• _TASK ITEM_
Starting at the first line below, copy through to the last line exactly.
START SOURCE INFORMATION
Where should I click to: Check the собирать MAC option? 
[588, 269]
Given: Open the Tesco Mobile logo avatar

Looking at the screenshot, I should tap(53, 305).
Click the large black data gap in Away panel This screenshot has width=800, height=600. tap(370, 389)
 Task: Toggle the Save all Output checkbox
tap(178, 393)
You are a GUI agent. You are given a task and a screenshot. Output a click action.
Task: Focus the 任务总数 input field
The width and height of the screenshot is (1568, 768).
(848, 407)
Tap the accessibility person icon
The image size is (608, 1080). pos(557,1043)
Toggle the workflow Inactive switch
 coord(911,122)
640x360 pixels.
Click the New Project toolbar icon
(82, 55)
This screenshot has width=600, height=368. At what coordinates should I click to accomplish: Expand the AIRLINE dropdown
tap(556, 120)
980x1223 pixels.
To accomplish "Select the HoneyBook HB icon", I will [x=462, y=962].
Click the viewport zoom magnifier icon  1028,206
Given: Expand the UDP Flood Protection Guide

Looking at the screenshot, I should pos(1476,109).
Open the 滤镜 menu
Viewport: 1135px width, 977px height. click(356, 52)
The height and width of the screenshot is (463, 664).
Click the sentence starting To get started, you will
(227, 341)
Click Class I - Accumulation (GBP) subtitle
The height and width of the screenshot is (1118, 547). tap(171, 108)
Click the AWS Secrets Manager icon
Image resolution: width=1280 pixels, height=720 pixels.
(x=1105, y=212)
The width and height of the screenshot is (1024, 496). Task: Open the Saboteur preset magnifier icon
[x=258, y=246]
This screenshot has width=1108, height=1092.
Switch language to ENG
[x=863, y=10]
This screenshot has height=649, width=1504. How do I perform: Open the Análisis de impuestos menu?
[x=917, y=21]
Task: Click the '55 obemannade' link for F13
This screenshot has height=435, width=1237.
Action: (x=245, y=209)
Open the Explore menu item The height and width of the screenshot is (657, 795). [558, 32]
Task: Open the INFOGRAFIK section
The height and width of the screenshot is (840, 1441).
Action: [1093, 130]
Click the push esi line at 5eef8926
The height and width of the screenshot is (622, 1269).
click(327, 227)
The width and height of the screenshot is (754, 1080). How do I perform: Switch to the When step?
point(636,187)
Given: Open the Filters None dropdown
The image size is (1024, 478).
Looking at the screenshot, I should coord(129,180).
END SOURCE INFORMATION
• _WRITTEN RESPONSE_
Where should I click to: Check the собирать MAC option? 
[588, 269]
Given: Open the Tesco Mobile logo avatar

Looking at the screenshot, I should tap(53, 305).
Click the large black data gap in Away panel This screenshot has width=800, height=600. tap(370, 389)
 Task: Toggle the Save all Output checkbox
tap(178, 393)
You are a GUI agent. You are given a task and a screenshot. Output a click action.
Task: Focus the 任务总数 input field
The width and height of the screenshot is (1568, 768).
(848, 407)
Tap the accessibility person icon
The image size is (608, 1080). pos(557,1043)
Toggle the workflow Inactive switch
 coord(911,122)
640x360 pixels.
Click the New Project toolbar icon
(82, 55)
This screenshot has width=600, height=368. At what coordinates should I click to accomplish: Expand the AIRLINE dropdown
tap(556, 120)
980x1223 pixels.
To accomplish "Select the HoneyBook HB icon", I will [x=462, y=962].
Click the viewport zoom magnifier icon  1028,206
Given: Expand the UDP Flood Protection Guide

Looking at the screenshot, I should pos(1476,109).
Open the 滤镜 menu
Viewport: 1135px width, 977px height. click(356, 52)
The height and width of the screenshot is (463, 664).
Click the sentence starting To get started, you will
(227, 341)
Click Class I - Accumulation (GBP) subtitle
The height and width of the screenshot is (1118, 547). tap(171, 108)
Click the AWS Secrets Manager icon
Image resolution: width=1280 pixels, height=720 pixels.
(x=1105, y=212)
The width and height of the screenshot is (1024, 496). Task: Open the Saboteur preset magnifier icon
[x=258, y=246]
This screenshot has width=1108, height=1092.
Switch language to ENG
[x=863, y=10]
This screenshot has height=649, width=1504. How do I perform: Open the Análisis de impuestos menu?
[x=917, y=21]
Task: Click the '55 obemannade' link for F13
This screenshot has height=435, width=1237.
Action: (x=245, y=209)
Open the Explore menu item The height and width of the screenshot is (657, 795). [558, 32]
Task: Open the INFOGRAFIK section
The height and width of the screenshot is (840, 1441).
Action: [1093, 130]
Click the push esi line at 5eef8926
The height and width of the screenshot is (622, 1269).
click(327, 227)
The width and height of the screenshot is (754, 1080). How do I perform: Switch to the When step?
point(636,187)
Given: Open the Filters None dropdown
The image size is (1024, 478).
Looking at the screenshot, I should coord(129,180).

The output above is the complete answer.